Few thought Fox could unseat CNN, then the country’s dominant cable news channel, but it did, upending the television news business in the United States and providing conservative politicos a powerful megaphone.

Now, Fox is the envy of the media industry for its popularity, and perhaps too for its consistency — something that Mr. Hannity embodies, as the only host on the channel to have the same time slot, 9 p.m., for all 15 years.

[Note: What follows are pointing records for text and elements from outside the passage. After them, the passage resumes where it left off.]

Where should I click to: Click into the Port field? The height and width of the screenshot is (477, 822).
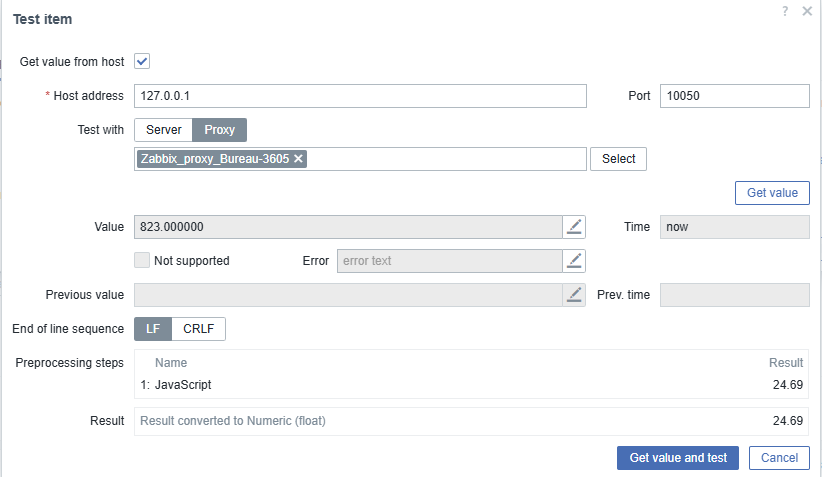[734, 96]
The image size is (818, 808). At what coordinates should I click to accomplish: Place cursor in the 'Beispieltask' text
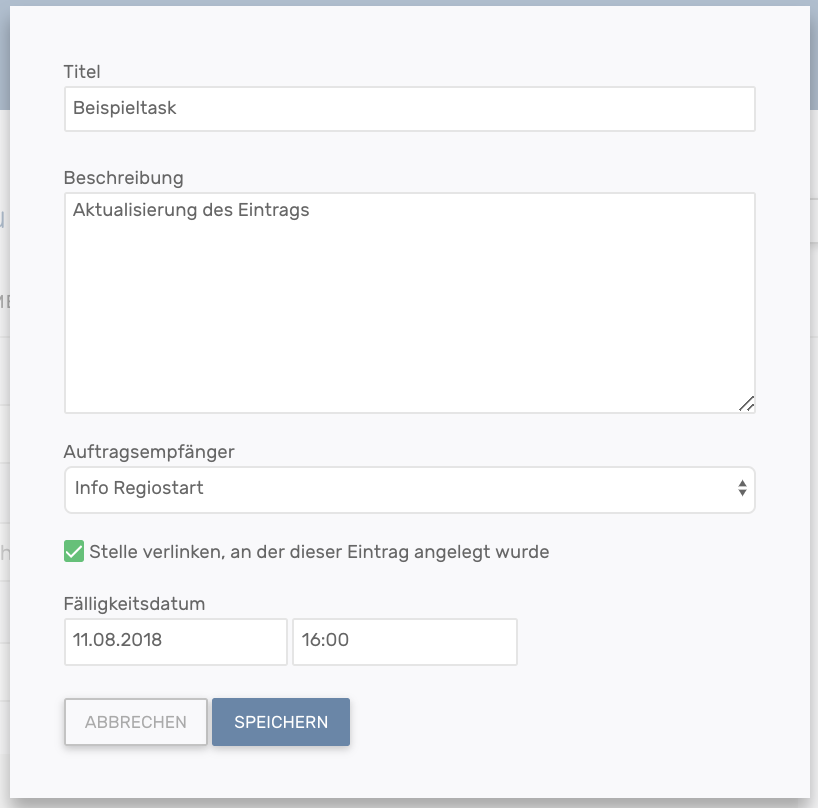coord(124,109)
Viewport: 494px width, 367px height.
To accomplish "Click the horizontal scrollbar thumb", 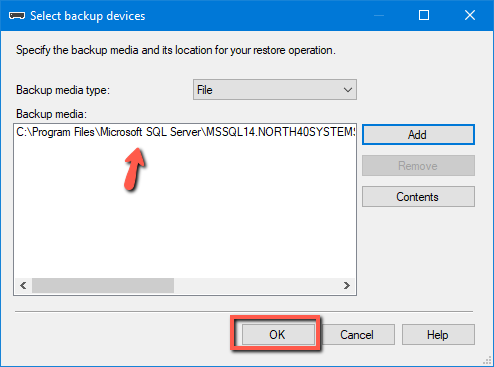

Fox’s popularity — it’s the No. 4 cable channel in prime time this year, according to the Nielsen Company — has allowed it to gradually raise its advertising prices and its carriage fees and become one of the News Corporation’s biggest profit centers. The company will soon be going back to distributors to renew its carriage deals, most likely for far more than the roughly $1 per subscriber that the channel earns now. Fox had suggested it should be in the same league as ESPN, which costs about $4 per subscriber. Distributors know that some subscribers feel they can’t live without hosts like Mr. Hannity and his all-important lead-in, Bill O’Reilly.

Mr. Hannity, 49, who calls himself a Reagan conservative, has taken to heart the former president’s famous speech about displaying “bold colors” instead of “pale pastels.” He rarely if ever wavers from his views and campaigns relentlessly against President Obama.

“With all of the most successful cable news shows, you know what you are getting every night — they have a clear identity and mission,” said Dan Abrams, a former general manager of MSNBC and a former 9 p.m. host there. “There is probably no host on cable whose identity and mission is clearer than Sean Hannity’s.”

Viewers have rewarded that clarity. “Hannity” had an average of 2.1 million viewers in the first nine months of the year, 528,000 of whom were in the 25- to 54-year-old demographic that advertisers covet — a subgroup that numbered as many as CNN and MSNBC had put together.

“Our viewers are loyal to us, and we’re loyal to them,” said John Finley, Mr. Hannity’s executive producer, who is a symbol of behind-the-scenes stability, having worked on the show for 12 years. The open-to-the-public show in Atlanta, he said, was a way to thank viewers, part of Fox’s 15th anniversary tour across the country.

At a staff party last month Mr. Ailes, then as now the chief executive and chairman of Fox News, pointed out that its prime-time lineup had changed just “a few times” in 15 years while the other cable news channels “have collectively changed it 63 times.”

Like Mr. Hannity, Mr. O’Reilly is a Fox original, having started as the 6 p.m. host and having stayed put at 8 p.m. since 1998. The third prime-time host, Greta Van Susteren, has had the 10 p.m. spot since 2002.

“Shows, stars, I mean it’s sad, you know?” Mr. Ailes said of the competition, as if looking in the rearview mirror. “I called and asked them all to move to the second floor wherever they were working. Because when they jump, I don’t want it to hurt.”